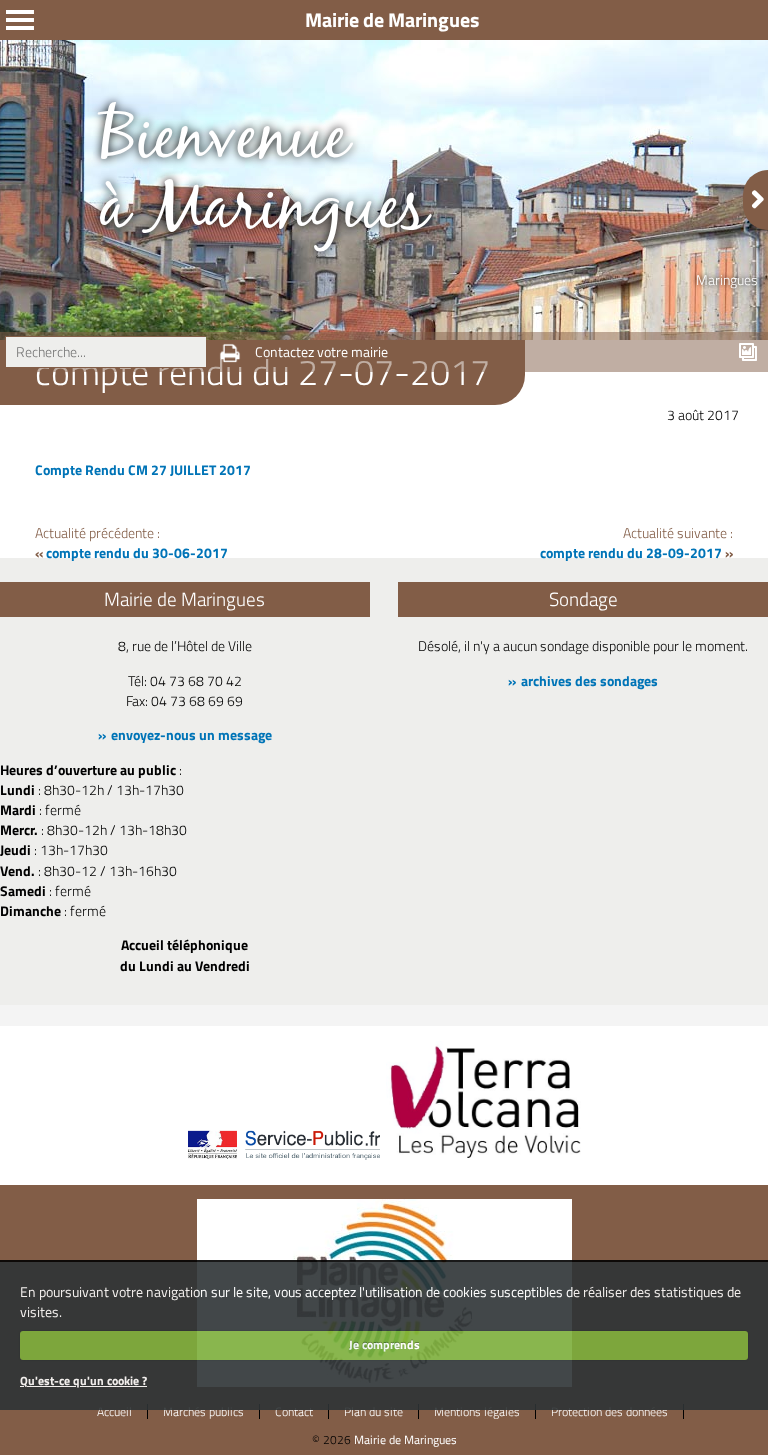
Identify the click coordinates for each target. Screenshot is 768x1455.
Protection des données (609, 1411)
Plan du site (373, 1411)
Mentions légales (477, 1411)
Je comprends (384, 1344)
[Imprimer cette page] (230, 353)
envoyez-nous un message (191, 735)
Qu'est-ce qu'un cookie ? (83, 1380)
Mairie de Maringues (405, 1439)
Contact (294, 1411)
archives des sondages (589, 681)
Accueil (114, 1411)
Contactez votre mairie (321, 352)
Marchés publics (203, 1411)
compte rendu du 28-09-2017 (631, 553)
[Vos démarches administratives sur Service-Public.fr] (283, 1160)
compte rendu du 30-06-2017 (137, 553)
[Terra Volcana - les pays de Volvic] (486, 1160)
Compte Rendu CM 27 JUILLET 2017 (143, 470)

※

Repeat, exactly as they stand, the line that contains "Plan du site (373, 1411)" and all the lines after it in the data above.

Plan du site (373, 1411)
Mentions légales (477, 1411)
Je comprends (384, 1344)
[Imprimer cette page] (230, 353)
envoyez-nous un message (191, 735)
Qu'est-ce qu'un cookie ? (83, 1380)
Mairie de Maringues (405, 1439)
Contact (294, 1411)
archives des sondages (589, 681)
Accueil (114, 1411)
Contactez votre mairie (321, 352)
Marchés publics (203, 1411)
compte rendu du 28-09-2017 (631, 553)
[Vos démarches administratives sur Service-Public.fr] (283, 1160)
compte rendu du 30-06-2017 (137, 553)
[Terra Volcana - les pays de Volvic] (486, 1160)
Compte Rendu CM 27 JUILLET 2017 (143, 470)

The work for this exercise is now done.